The latest reading of 1.092M was below the Investing.com forecast of 1.215M. April's figure was revised downward.
Here is the opening of this morning's monthly report:
Privately-owned housing units authorized by building permits in May were at a seasonally adjusted annual rate of 1,168,000. This is 4.9 percent (±0.9 percent) below the revised April rate of 1,228,000 and is 0.8 percent (±1.1 percent)* below the May 2016 rate of 1,178,000. Single-family authorizations in May were at a rate of 779,000; this is 1.9 percent (±1.0 percent) below the revised April figure of 794,000. Authorizations of units in buildings with five units or more were at a rate of 358,000 in May.
Privately-owned housing starts in May were at a seasonally adjusted annual rate of 1,092,000. This is 5.5 percent (±11.9 percent)* below the revised April estimate of 1,156,000 and is 2.4 percent (±11.4 percent)* below the May 2016 rate of 1,119,000. Single-family housing starts in May were at a rate of 794,000; this is 3.9 percent (±10.4 percent)* below the revised April figure of 826,000. The May rate for units in buildings with five units or more was 284,000. [link to report]
Here is the historical series for total privately-owned housing starts, which dates from 1959. Because of the extreme volatility of the monthly data points, a 6-month moving average has been included.

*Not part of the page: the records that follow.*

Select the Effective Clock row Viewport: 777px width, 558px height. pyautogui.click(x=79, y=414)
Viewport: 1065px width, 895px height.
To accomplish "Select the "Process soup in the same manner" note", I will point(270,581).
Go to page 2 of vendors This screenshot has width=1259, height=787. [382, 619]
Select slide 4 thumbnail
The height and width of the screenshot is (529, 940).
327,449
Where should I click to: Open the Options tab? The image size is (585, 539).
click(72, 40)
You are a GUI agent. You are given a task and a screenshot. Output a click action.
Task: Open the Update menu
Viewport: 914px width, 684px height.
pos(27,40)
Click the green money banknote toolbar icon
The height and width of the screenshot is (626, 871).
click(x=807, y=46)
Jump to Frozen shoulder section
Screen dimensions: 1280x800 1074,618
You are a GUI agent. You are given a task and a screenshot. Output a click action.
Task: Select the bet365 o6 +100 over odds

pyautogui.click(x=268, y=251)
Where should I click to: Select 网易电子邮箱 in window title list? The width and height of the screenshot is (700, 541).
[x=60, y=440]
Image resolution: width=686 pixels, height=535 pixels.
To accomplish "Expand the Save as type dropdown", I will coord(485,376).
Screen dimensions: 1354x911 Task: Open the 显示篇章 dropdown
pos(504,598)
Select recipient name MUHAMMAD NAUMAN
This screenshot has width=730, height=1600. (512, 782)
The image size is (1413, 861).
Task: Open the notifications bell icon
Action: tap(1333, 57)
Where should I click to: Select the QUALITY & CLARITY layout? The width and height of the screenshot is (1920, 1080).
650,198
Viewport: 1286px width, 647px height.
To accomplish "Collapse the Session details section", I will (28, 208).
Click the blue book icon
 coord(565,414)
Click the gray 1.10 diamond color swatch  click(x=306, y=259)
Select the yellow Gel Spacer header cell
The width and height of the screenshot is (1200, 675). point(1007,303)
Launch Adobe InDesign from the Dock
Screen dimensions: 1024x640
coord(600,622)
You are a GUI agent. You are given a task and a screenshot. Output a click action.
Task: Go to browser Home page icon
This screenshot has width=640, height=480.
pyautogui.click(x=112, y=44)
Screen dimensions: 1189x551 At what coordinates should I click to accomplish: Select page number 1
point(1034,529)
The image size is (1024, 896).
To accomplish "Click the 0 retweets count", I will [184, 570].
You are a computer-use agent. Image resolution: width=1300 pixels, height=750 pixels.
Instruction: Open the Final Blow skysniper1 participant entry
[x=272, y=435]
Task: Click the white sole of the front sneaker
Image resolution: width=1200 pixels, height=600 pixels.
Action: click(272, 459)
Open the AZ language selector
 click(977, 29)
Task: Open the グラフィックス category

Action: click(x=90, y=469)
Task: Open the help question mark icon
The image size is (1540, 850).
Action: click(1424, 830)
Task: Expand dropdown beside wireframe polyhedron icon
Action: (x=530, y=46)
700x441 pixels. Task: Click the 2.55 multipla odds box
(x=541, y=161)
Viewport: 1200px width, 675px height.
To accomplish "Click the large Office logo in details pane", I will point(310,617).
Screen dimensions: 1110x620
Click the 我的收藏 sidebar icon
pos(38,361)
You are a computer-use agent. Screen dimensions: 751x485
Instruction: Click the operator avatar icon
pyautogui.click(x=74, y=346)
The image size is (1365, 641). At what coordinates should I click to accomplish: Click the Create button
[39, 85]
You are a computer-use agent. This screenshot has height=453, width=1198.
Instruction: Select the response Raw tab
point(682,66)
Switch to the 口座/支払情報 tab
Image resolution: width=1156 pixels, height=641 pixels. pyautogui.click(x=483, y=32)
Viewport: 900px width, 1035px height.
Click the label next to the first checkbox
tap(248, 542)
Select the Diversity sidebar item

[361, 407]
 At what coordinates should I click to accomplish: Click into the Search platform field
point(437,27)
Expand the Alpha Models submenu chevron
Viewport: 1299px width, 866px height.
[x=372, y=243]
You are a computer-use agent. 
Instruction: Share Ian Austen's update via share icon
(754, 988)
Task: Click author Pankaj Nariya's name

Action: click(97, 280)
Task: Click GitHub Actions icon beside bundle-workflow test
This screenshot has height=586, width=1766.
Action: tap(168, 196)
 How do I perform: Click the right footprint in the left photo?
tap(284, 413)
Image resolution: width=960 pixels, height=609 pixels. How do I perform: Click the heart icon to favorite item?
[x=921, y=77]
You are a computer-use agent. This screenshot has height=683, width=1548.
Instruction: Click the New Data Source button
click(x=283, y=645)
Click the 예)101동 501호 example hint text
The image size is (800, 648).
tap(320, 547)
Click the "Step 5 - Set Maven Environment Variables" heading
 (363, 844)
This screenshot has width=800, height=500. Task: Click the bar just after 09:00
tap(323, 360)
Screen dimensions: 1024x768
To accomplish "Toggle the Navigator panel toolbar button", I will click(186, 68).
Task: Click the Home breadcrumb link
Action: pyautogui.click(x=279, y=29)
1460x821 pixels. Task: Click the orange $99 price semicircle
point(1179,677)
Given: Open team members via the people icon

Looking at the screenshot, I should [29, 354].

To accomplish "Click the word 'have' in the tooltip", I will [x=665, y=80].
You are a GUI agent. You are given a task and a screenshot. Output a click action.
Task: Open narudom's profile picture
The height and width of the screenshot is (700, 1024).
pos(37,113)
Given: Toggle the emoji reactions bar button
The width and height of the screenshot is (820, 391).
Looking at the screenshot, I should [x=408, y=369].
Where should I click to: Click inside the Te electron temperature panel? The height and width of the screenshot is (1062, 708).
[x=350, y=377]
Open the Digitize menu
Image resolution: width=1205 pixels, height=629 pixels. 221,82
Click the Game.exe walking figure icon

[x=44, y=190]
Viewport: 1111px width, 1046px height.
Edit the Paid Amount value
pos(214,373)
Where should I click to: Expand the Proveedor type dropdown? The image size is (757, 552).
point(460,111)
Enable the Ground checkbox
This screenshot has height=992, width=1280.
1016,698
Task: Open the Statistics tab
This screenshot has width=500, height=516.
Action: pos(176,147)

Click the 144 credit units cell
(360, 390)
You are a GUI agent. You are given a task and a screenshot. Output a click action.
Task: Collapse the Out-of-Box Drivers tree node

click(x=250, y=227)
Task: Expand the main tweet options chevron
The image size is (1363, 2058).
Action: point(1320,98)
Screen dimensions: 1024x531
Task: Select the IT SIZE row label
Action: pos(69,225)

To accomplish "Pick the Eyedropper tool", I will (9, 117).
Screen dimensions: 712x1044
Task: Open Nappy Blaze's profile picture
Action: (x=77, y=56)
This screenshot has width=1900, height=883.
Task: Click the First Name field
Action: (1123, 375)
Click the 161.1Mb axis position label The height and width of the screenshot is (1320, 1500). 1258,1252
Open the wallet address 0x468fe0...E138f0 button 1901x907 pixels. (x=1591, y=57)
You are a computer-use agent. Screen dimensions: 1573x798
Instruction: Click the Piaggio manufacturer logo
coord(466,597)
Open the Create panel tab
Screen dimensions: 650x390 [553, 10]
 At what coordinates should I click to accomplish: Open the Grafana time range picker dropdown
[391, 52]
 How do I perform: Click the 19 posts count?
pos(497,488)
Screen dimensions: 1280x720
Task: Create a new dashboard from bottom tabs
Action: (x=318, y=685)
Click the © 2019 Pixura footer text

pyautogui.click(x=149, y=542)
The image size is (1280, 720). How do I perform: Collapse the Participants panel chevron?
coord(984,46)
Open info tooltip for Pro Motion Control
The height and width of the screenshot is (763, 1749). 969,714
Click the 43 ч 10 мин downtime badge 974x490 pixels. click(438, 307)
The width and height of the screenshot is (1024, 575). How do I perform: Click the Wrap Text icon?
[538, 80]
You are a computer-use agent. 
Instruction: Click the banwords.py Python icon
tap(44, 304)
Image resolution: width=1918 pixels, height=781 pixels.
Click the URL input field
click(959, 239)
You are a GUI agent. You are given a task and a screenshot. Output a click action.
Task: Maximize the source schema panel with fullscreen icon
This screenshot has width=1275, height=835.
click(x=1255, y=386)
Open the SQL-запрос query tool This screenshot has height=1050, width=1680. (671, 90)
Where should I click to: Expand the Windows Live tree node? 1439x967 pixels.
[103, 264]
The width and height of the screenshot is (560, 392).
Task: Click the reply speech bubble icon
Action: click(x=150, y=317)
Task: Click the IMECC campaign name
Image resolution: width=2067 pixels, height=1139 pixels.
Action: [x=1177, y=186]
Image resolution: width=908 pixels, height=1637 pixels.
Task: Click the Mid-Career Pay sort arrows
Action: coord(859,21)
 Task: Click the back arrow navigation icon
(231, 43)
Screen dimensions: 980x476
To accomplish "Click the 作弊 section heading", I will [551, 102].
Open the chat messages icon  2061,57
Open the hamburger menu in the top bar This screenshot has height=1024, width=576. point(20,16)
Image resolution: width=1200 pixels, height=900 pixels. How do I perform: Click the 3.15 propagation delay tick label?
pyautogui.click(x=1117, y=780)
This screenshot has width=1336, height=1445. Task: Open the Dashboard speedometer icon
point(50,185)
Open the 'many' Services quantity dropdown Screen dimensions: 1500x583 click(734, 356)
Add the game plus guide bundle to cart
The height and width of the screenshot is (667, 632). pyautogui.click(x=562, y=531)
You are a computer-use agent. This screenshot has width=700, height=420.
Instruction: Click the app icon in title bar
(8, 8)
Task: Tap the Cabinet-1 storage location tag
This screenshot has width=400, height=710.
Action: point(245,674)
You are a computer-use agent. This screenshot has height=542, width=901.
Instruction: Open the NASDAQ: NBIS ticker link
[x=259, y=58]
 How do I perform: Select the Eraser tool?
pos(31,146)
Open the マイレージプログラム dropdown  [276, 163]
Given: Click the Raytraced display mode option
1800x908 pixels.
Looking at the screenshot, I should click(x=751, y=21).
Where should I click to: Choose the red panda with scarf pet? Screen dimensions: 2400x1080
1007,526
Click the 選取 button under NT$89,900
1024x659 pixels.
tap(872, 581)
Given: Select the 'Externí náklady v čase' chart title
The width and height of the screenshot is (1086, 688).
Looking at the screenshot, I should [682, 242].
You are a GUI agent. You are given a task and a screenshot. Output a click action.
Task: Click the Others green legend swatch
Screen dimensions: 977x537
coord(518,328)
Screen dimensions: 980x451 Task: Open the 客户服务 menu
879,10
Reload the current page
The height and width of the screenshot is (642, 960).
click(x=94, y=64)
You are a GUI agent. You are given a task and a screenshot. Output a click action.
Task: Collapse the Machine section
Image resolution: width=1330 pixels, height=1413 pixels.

The Population-Adjusted Reality
Here is the data with a simple population adjustment. The Census Bureau's mid-month population estimates show substantial growth in the US population since 1959. Here is a chart of housing starts as a percent of the population. We've added a linear regression through the monthly data to highlight the trend.
A Footnote on Volatility
The extreme volatility of this monthly indicator is the rationale for paying more attention to its 6-month moving average than to its noisy monthly change. Over the complete data series, the absolute MoM average percent change is 6.3%. The MoM range minimum is -26.4% and the maximum is 29.3%.